This is the repository for the paper Identifying Emergent Research Trends by Key Authors and Phrases (COLING 2018). It includes the implementation of the ETD-MGR model illustrated by the paper, as well as some sample outputs to demonstrate how to interpret the results.
Code is written in Python 2.7; it also requires scikit-learn (0.18), numpy (1.13), gensim (3.1), networkx (1.11), NLTK (3.2), and Keras (2.1).
In addition, you'll need the pretrained Word2Vec model from Google (i.e. the GoogleNews-vectors-negative300.bin file).
The main experiments are carried out based on the ACM Digital Library dataset, with the metadata state dated 11, Sept, 2015. Raw data is consolidated in XML format, and due to copyright reason we do not release it here. If you want to learn more about the raw dataset, or want to test out our code based on the actual ACM data, please email the authors of the paper, either Shenhao Jiang by jiangshenhao@gatech.edu, or Prof. Min-Yen Kan by kanmy@comp.nus.edu.sg; once receiving the request, we'll send you a folder of sample XML files from the dataset so you can gain some insights on the raw data.
Nevertheless, in order to help researchers have a better understanding of the code, we will provide some sample outputs/temporary files from the model. Please refer to Section Results/Analysis below for details.
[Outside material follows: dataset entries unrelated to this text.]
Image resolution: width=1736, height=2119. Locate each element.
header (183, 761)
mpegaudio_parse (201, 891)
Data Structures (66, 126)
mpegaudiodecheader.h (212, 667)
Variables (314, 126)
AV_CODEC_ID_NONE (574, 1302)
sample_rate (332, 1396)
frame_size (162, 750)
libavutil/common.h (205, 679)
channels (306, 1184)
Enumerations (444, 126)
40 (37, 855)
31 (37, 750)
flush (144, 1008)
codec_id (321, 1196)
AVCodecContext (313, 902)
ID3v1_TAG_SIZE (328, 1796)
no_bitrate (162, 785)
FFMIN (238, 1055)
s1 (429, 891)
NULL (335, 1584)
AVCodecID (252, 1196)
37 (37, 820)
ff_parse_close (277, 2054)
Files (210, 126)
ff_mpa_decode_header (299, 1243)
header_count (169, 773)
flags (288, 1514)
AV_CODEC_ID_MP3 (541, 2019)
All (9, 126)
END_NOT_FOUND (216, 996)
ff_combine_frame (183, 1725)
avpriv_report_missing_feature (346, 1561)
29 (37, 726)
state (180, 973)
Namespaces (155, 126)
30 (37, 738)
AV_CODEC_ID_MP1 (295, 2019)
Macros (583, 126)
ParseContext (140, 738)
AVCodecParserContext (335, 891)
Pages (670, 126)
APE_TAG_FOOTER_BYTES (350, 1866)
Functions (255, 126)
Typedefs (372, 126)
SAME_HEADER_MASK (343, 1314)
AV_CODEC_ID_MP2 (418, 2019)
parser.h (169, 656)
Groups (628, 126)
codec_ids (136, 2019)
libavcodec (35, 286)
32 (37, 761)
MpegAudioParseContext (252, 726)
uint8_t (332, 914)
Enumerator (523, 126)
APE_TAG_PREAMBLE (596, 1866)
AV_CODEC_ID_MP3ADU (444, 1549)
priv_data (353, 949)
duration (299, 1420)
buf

Running the code is simple, you may put the 2 Python files into the folder of the extracted dataset (all these settings can be changed in the code), and perform
python doubleGraphExtract.py
to extract the noun phrases from the corpora, and calculate their MGR scores in each year. This part of the logic can be illustrated by the following plot:
and you may find the corresponding explanation in Section 3.1 of the paper.
This will generate several files (to be found in ./process/ dir) to be used in later stage:
- doublegraph-NPs.txt
The file with the extracted NPs and their MGR score in each year; - doublegraph-vocab.txt
The file with the vocabulary list and the tf-idf value of each word; - top-authors-NPs.txt
The file with the top ranked authors in each year.
Following this, you can perform
python doubleGraphPredict.py
to generate the predicted top-ranking phrases.
The final result can be found in dir ./process/resultXXX.txt, with the XXX indicating the configurations, for instance, the prediction window size and the weighting coefficient (please refer to Section 3.3 of the paper for more details). This repo has included a sample result file: ./process/result-20.txt. The format of the file is as follows:
Predicting Year 1980 | actual? | predict? |
---|---|---|
allocator | + | + |
allocator | + | + |
iterations | + | + |
termination | + | + |
probabilities | + | - |
ranges | - | + |
Each line of the file contains a noun phrase, with 2 symbols indicating whether this phrase is an actual trending phrase or predicted one. If it's associated with "++", it means this phrase is an actual trending phrase and has been successfully captured by our system. Therefore the average recall@n can be calculated by number of "++" / number of phrases. More discussion of the result can be found in Section 4.2 of the paper.
In addition to the sample result file, we have also included a sample doublegraph-NPs.txt in the repo. We hope researchers can get a better understanding of what our system is doing; the format of the file is:
phrase | score in Year 1 | score in Year 2 | ... |
---|---|---|---|
system design | 0 | 0.0009827 | ... |
software development process | 0 | 0.0003723 | ... |
This file is generated by the first step (doubleGraphExtract.py), obtaining the MGR score for each phrase in each year, and essentially what our model is doing is: using the scores from the first 3 consecutive years to predict the 4th one, i.e. x4 = f(x1, x2, x3). We rank the phrases based on their actual and predicted scores, and then for each year you'll find the top phrases, as shown by the first table.
If you have queries about the use of the code, or the explanation in the paper, feel free to email the authors found on the first page of the paper.
Similar to the paper, this research/project is supported in part by the National Research Foundation, Singapore, and completed with the National University of Singapore (NUS).